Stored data
-----
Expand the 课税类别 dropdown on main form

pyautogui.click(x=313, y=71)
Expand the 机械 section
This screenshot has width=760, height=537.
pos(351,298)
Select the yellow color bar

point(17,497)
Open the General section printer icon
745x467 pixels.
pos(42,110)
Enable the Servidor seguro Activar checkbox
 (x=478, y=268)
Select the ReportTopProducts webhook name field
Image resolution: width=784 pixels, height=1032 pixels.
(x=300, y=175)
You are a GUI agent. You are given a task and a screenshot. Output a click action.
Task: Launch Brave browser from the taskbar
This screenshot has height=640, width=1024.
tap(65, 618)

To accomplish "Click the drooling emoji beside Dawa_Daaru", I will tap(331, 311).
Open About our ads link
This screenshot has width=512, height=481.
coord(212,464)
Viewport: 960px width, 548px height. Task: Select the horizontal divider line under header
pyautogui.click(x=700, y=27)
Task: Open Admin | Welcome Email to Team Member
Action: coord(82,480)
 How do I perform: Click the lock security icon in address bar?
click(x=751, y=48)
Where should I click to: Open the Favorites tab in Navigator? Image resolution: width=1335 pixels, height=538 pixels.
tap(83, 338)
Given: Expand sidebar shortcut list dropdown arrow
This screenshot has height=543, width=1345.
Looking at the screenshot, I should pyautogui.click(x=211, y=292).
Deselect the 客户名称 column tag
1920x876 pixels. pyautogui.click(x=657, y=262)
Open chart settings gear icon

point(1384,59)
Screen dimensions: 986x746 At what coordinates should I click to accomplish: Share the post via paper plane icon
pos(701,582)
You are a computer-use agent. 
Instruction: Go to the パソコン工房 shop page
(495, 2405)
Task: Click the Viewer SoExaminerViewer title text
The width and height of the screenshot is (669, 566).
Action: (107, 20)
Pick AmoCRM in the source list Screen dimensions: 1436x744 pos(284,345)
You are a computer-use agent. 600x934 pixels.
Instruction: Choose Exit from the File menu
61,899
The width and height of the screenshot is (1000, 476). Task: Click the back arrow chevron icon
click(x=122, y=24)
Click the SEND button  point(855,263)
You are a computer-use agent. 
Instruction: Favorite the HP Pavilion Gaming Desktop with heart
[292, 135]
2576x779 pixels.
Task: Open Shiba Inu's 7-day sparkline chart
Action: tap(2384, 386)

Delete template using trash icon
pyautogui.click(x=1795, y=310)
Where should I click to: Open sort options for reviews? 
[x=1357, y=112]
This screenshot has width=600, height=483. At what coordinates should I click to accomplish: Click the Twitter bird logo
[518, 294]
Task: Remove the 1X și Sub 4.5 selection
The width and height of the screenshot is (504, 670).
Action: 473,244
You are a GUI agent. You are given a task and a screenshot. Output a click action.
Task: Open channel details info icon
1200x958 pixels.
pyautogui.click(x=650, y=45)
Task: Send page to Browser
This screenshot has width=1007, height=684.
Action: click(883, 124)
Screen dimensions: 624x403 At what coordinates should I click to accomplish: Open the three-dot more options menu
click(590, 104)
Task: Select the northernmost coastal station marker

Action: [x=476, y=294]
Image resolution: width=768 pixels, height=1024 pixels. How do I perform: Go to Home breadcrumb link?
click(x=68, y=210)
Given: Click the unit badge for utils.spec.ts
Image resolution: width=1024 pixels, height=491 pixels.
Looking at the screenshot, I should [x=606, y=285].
-----
§ EXERCISE:
Please go through the data and copy each line containing the word "list".

§ TASK OUTPUT:
Given: Expand sidebar shortcut list dropdown arrow
Pick AmoCRM in the source list Screen dimensions: 1436x744 pos(284,345)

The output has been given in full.